(Reuters) – Morgan Stanley (MS.N) said on Friday it would take a $1.25 billion hit in its fourth-quarter earnings due to a cut in corporate tax rate as part of the U.S. tax code overhaul.
The net blow of the bill to the bank will include about a $1.4 billion net discrete tax provision, mainly due to the remeasurement of certain net deferred tax assets using the lowered corporate tax rate, the company said in a filing.
It would be offset by $160 million in other positive effects, Morgan Stanley added.(bit.ly/2m0QVsB)
The sweeping tax code changes enacted in late December cuts the corporate tax rate to 21 percent from 35 percent and were expected to mean short-term pain, but long-term gain for U.S.-based corporations.
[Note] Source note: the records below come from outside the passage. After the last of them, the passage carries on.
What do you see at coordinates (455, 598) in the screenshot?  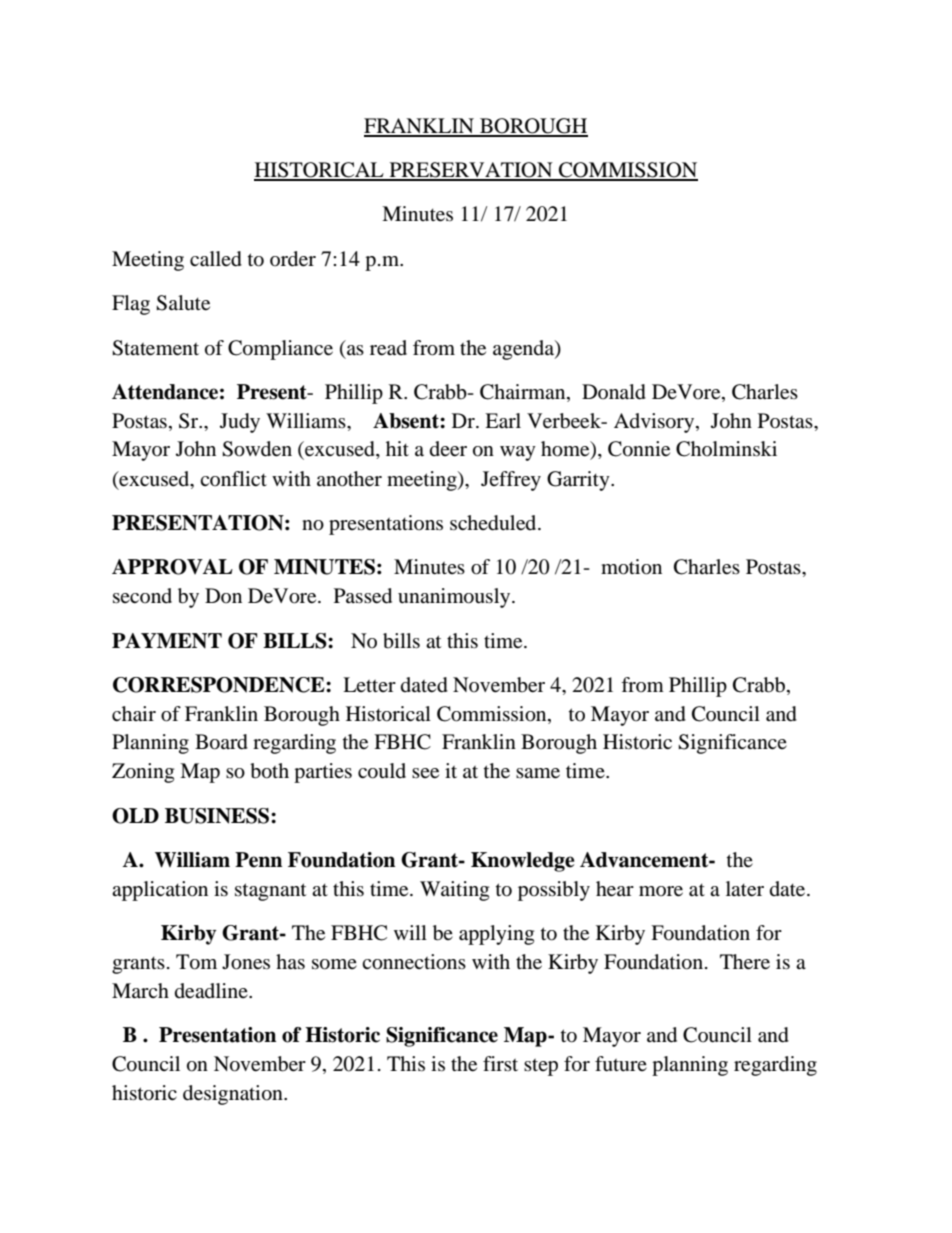 I see `unanimously` at bounding box center [455, 598].
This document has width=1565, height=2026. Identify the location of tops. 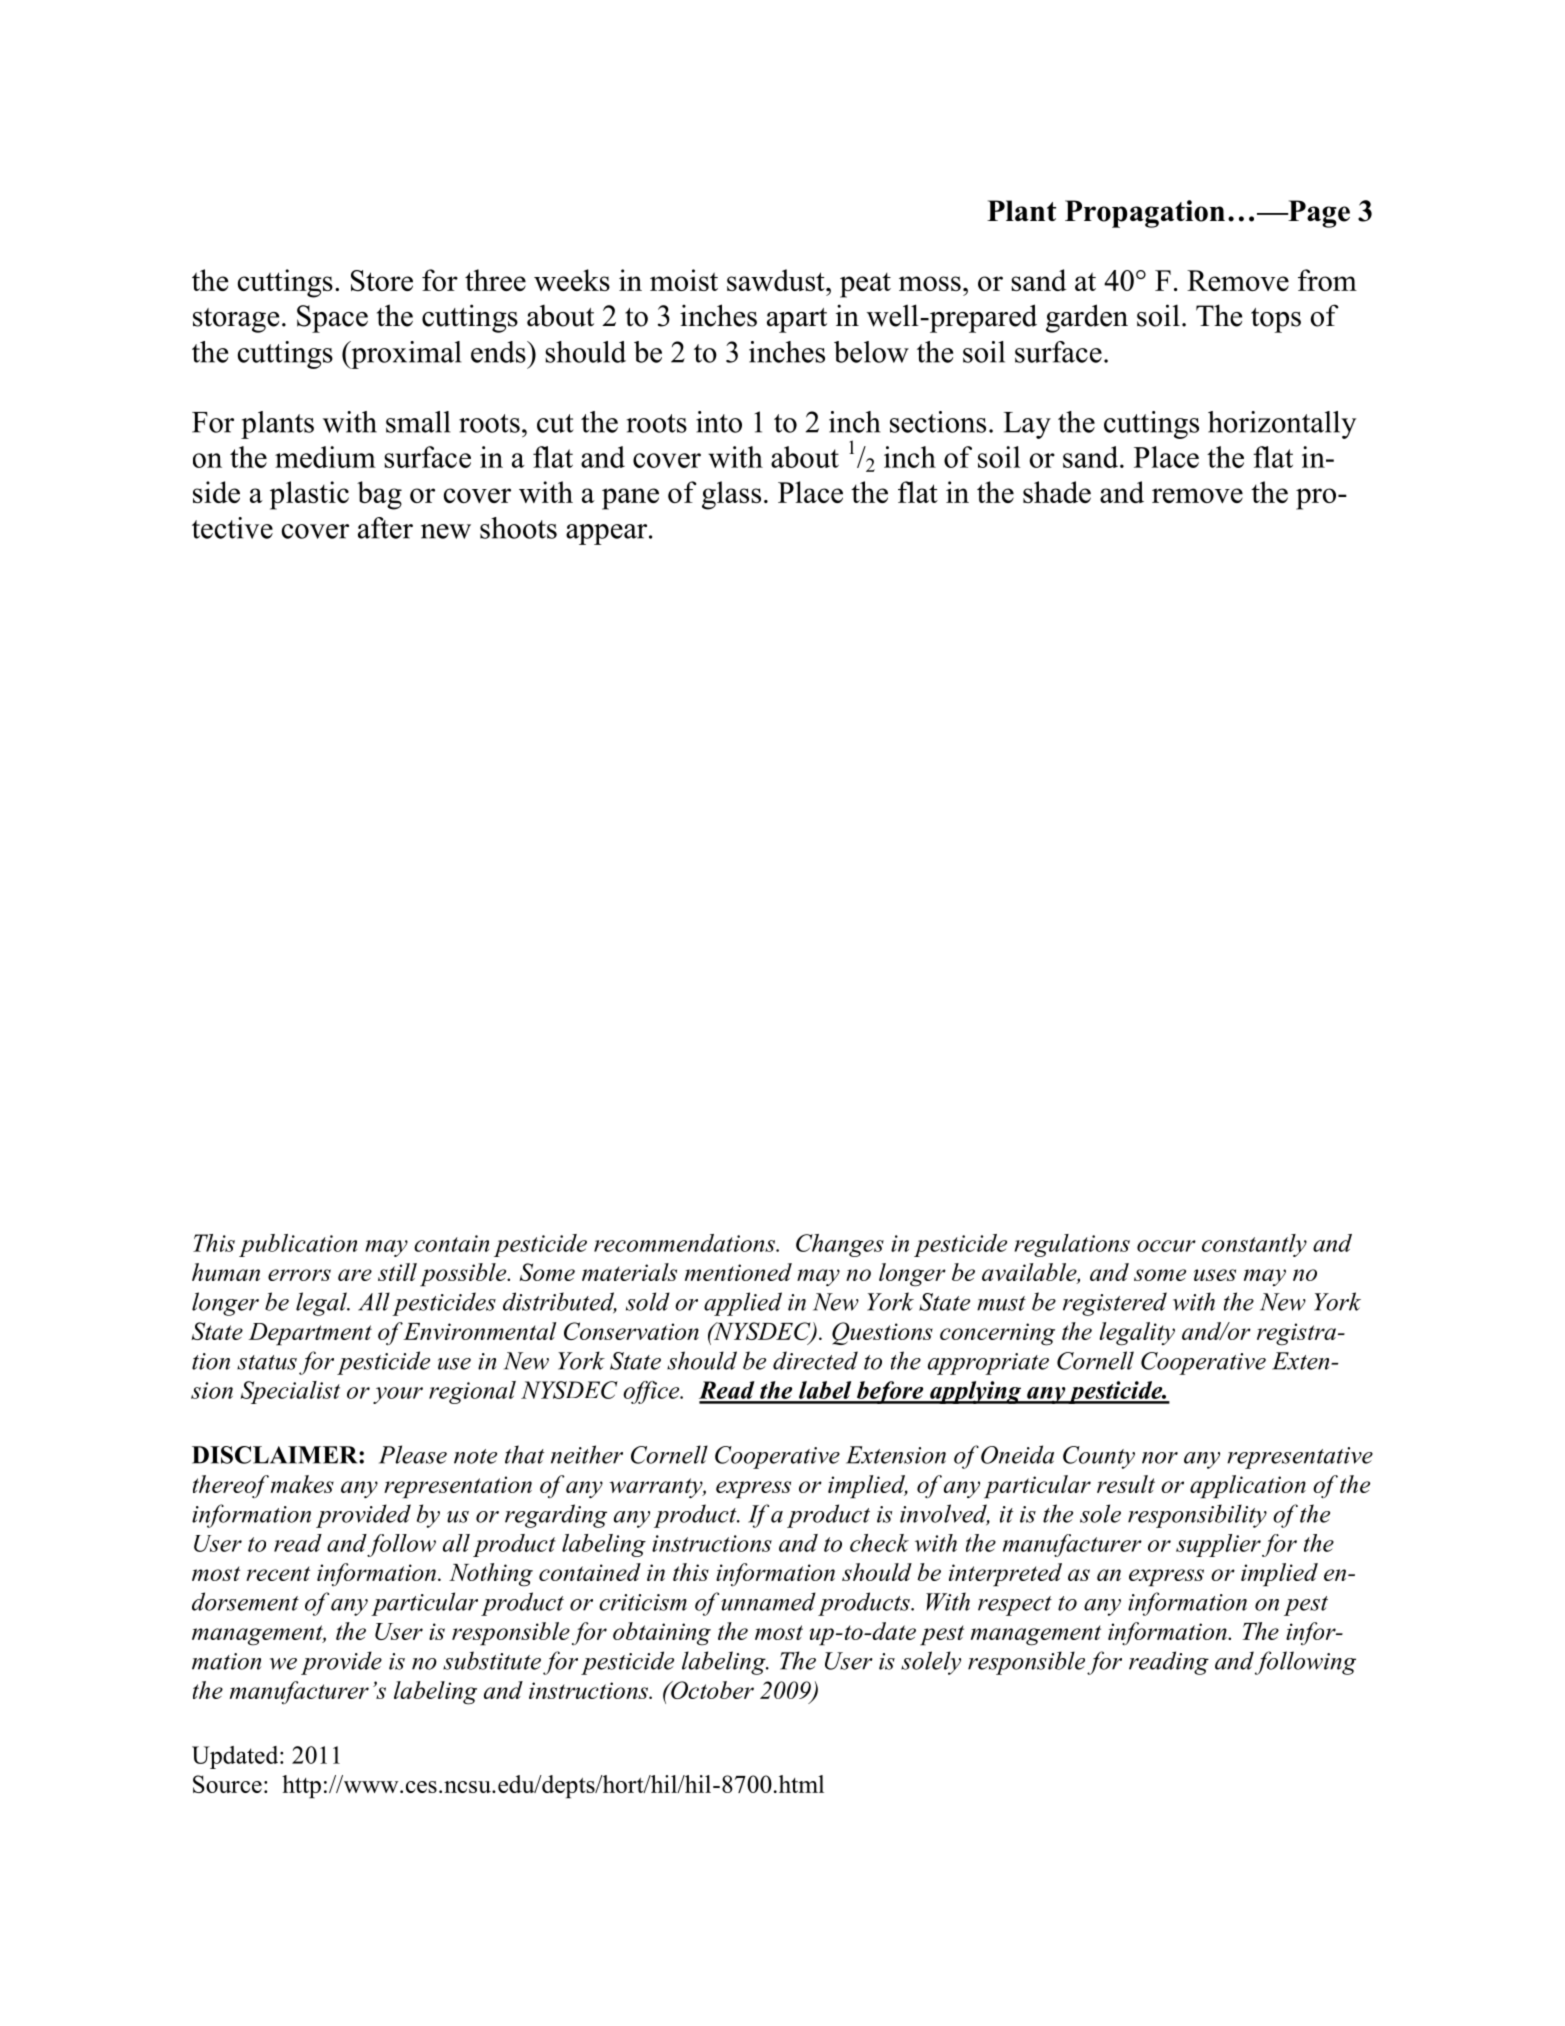
(1276, 320).
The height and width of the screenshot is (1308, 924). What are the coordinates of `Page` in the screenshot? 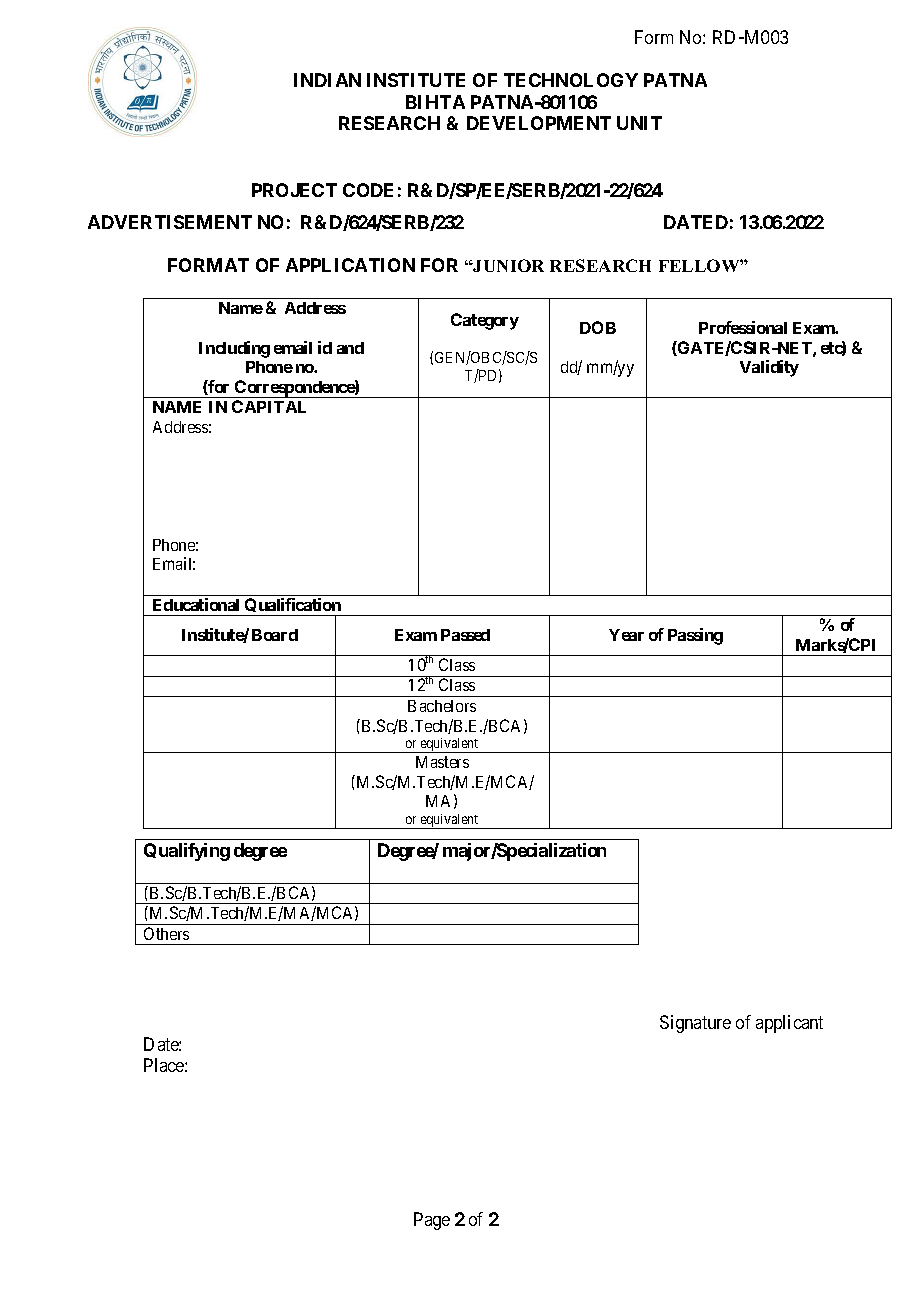 It's located at (432, 1221).
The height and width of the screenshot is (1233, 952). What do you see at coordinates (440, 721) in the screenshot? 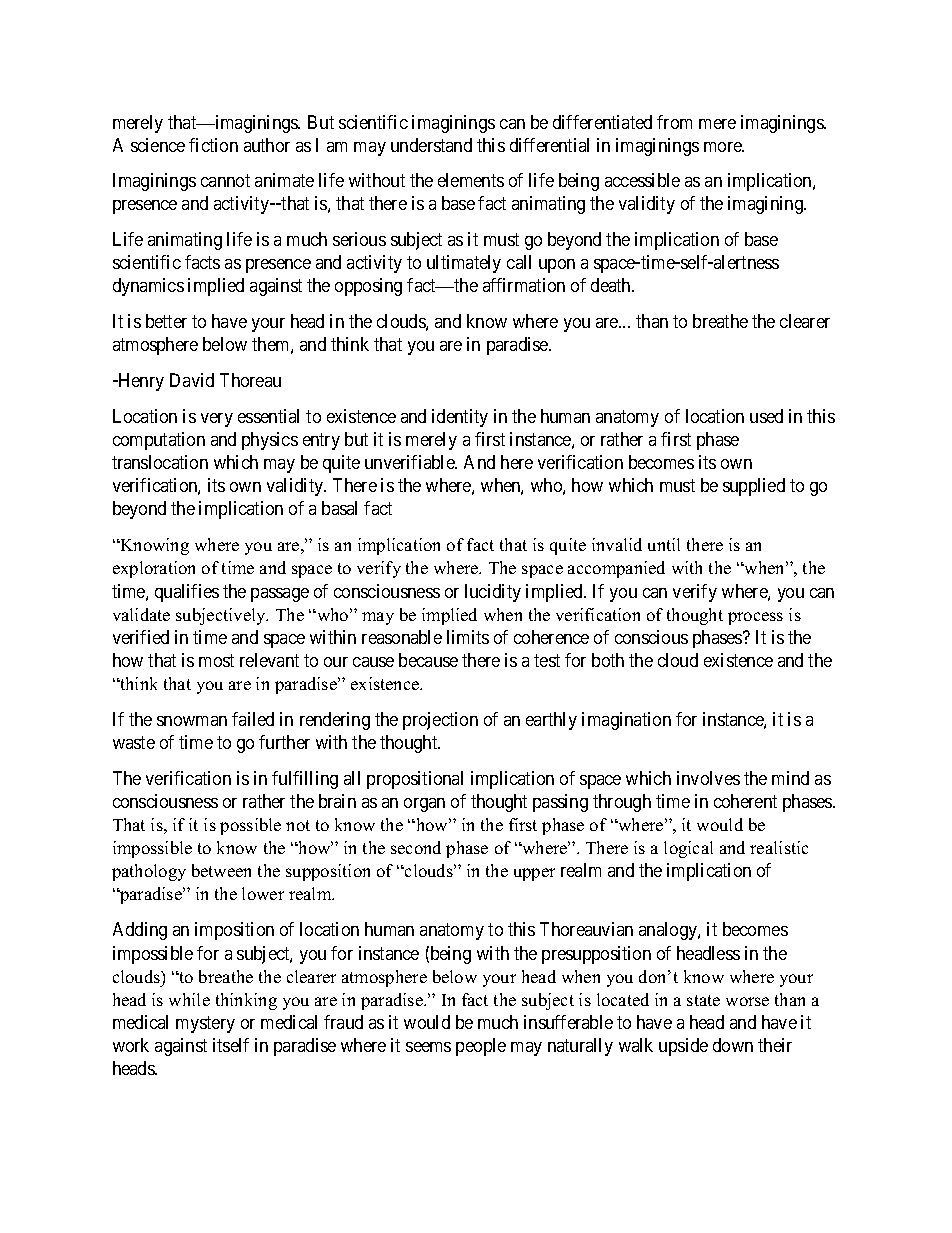
I see `projection` at bounding box center [440, 721].
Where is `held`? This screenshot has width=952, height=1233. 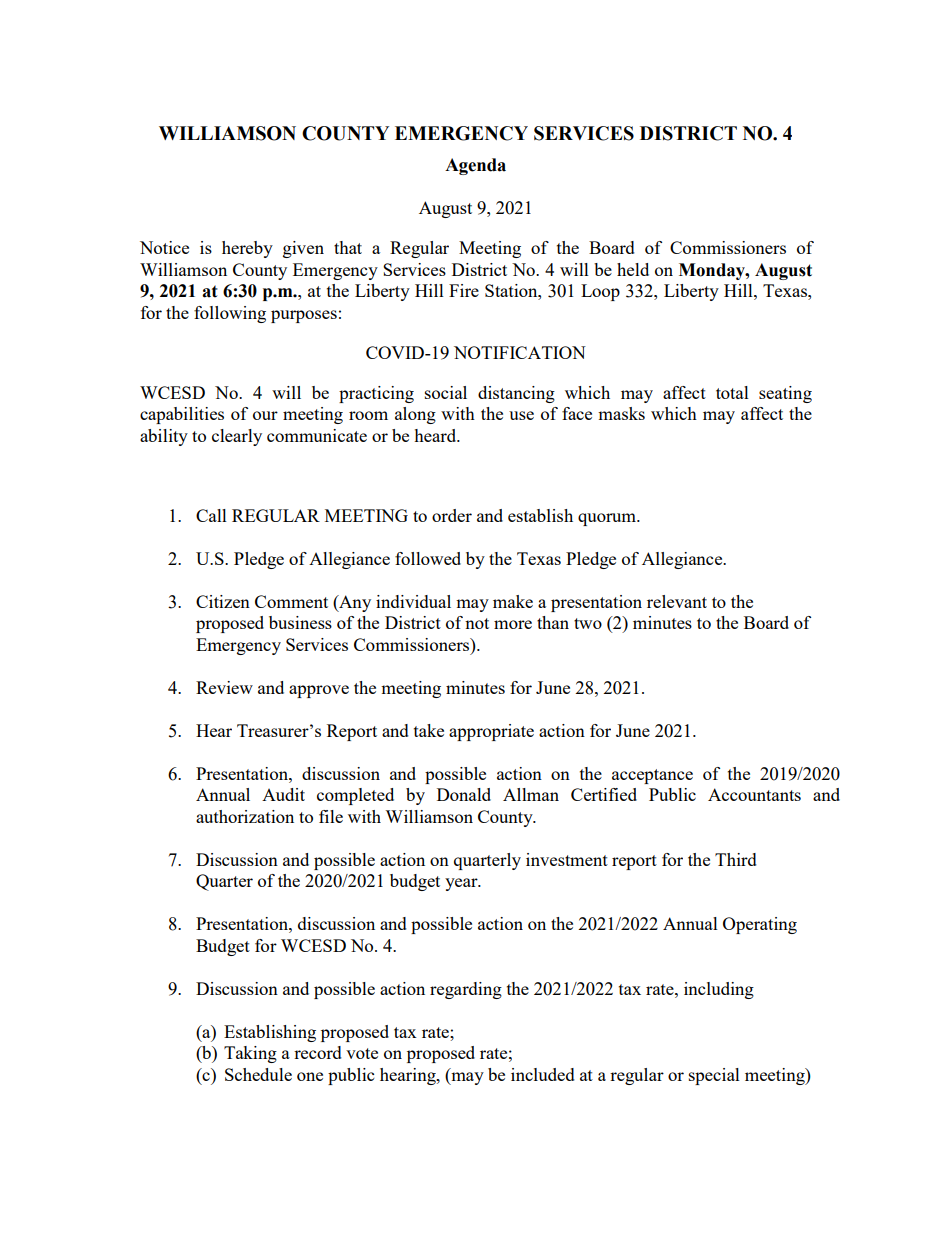 held is located at coordinates (633, 269).
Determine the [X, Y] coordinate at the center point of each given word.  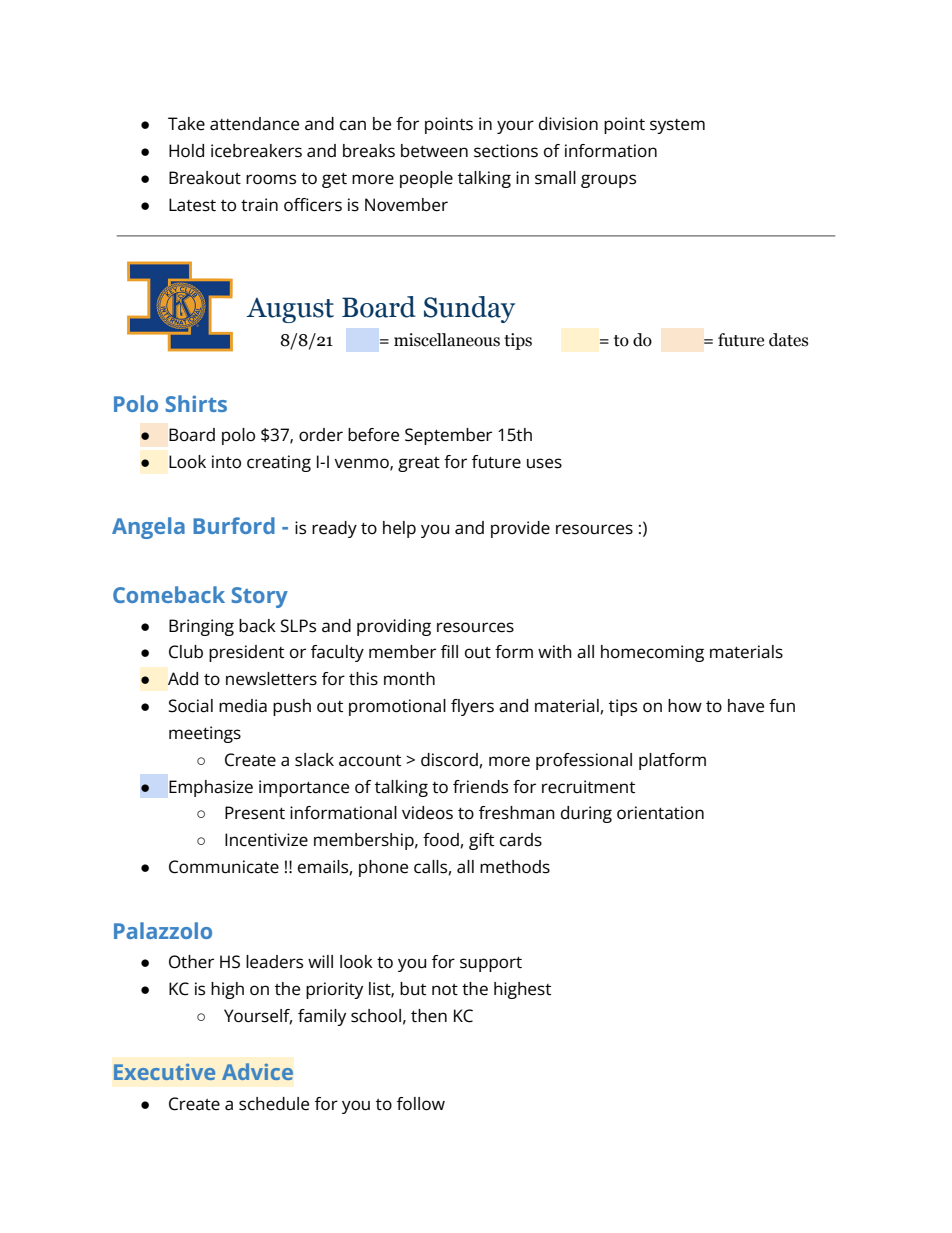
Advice [257, 1071]
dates [788, 340]
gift [481, 841]
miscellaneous [447, 340]
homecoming [652, 653]
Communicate [224, 867]
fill [449, 651]
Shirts [196, 403]
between [434, 151]
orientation [660, 813]
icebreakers [256, 151]
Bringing [201, 627]
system [677, 126]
The one-time tax on those earnings is expected to raise $339 billion in federal revenues over the coming decade, according to the Joint Committee on Taxation (JCT), a nonpartisan research arm of the U.S. Congress.
Morgan Stanley’s arch rival Goldman Sachs Group Inc (GS.N) had said on Dec. 29 it expects its fourth-quarter earnings to decrease by about $5 billion due to repatriation tax, the cost of moving money from foreign countries to the U.S., Goldman said in a filing.